Note Frequency (Hz) 1st Harmonic (UPPER ORDER)

C 262 F 349.33 Hz
D 294.75 G 393.00
F 349.33 A' 465.06
G 393.80 C 524 (262 X 2)
A 436.66 D 581.33 (294.75 X 2)
C' 524 F 698.66 (349.33 X 2)

Semi- Notes
E 327.50 A 436.66
B 491.25 E 654.00 (327.50 X 2)

Energies, including radio waves, propagate according to the same ratios, based upon the cube root of PI. To an energy researcher, this means:

1. Energies are based upon the atomic model. Therefore, the rings which surround each atom are based upon the size of the nucleus (pebble), and this is the base frequency of the atom. Each ring diameter will be determined by the cube root of PI, times the nucleus, and then times each ring in succession.

2. Once you find the resonant frequency of the nucleus, to resonate the atom, you will need to determine the number of rings, and apply the correct number of harmonics at the correct frequency. This is true for an element, whereas compounds will require each of the fundamental frequencies, plus the harmonics.

Let's say, for example, that a hydrogen nucleus resonates at G, or 393 Hz.

To resonate the aggregate hydrogen atom, you must apply G as well as C, the first harmonic, or 524 Hz. If oxygen has a fundamental frequency of A, or 436 Hz, then you must also apply D, or 589.5 Hz.

To resonate water, you would apply 393, 436, 524, and 589.5. However, this may not be a "hard and fast" rule, because we know that the highest frequency will contain all of the lower frequencies at harmonic intervals, but at lower amplitude.

Therefore, if a single resonating frequency is used, it will have to be of high enough amplitude so that the harmonics are "felt" by the element or compound.

The frequencies in the above example are based upon the arbitrary values assigned in 1939, because they "sound" the best. However, the multiplier of the cube root of PI is a constant. So, when you find the fundamental frequency of an atom, you can apply this constant to resonate the aggregate mass, including the rings.

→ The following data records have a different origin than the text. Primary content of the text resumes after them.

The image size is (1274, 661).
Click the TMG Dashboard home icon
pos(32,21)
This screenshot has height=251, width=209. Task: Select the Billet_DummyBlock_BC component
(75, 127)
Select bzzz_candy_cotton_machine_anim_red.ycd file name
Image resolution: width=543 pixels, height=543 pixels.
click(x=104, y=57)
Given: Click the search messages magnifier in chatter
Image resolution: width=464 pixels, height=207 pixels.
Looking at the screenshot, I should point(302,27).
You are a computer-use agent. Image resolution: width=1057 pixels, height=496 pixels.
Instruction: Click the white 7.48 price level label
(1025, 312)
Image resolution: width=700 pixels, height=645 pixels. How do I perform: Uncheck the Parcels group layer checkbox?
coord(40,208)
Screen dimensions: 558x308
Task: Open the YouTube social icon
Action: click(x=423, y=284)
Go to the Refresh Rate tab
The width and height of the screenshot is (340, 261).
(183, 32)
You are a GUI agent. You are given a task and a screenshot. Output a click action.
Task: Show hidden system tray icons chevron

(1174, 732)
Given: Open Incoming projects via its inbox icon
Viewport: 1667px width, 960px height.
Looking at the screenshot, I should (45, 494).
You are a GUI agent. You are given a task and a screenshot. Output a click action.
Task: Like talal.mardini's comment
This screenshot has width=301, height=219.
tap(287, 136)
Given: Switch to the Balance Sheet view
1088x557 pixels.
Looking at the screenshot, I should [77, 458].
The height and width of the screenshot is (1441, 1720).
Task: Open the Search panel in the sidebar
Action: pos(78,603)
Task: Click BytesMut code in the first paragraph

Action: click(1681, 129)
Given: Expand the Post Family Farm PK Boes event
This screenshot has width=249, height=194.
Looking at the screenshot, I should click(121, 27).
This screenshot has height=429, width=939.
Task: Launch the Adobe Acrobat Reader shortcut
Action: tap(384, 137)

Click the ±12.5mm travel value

Just multiply the constant times the fundamental freq for the first ring, and multiply the constant times the first ring for the second ring, etc. As Gerald pointed out, there are inconsistencies in the man-made chart, so experimentation is required. However, Les Brown's constant will apply regardless, ONCE THE FUNDAMENTAL FREQUENCY has been determined.

Referring to Russell's chart of the elements, we find that the number of elements per octave corresponds to the number of whole notes per octave on the diatonic scale. Isotopes consist of semi-notes and harmonics. As such, once we begin to analyze elements, we can quantify Russell's chart, and determine the exact combination of frequencies for each element, isotope and inert gas.

Russell obviously knew these correlations, or he would not have been able to create the chart in the first place. We have to "reverse engineer" the chart to determine the frequencies. Using the cube root of PI, combined with experimentation, I believe that that is possible to do.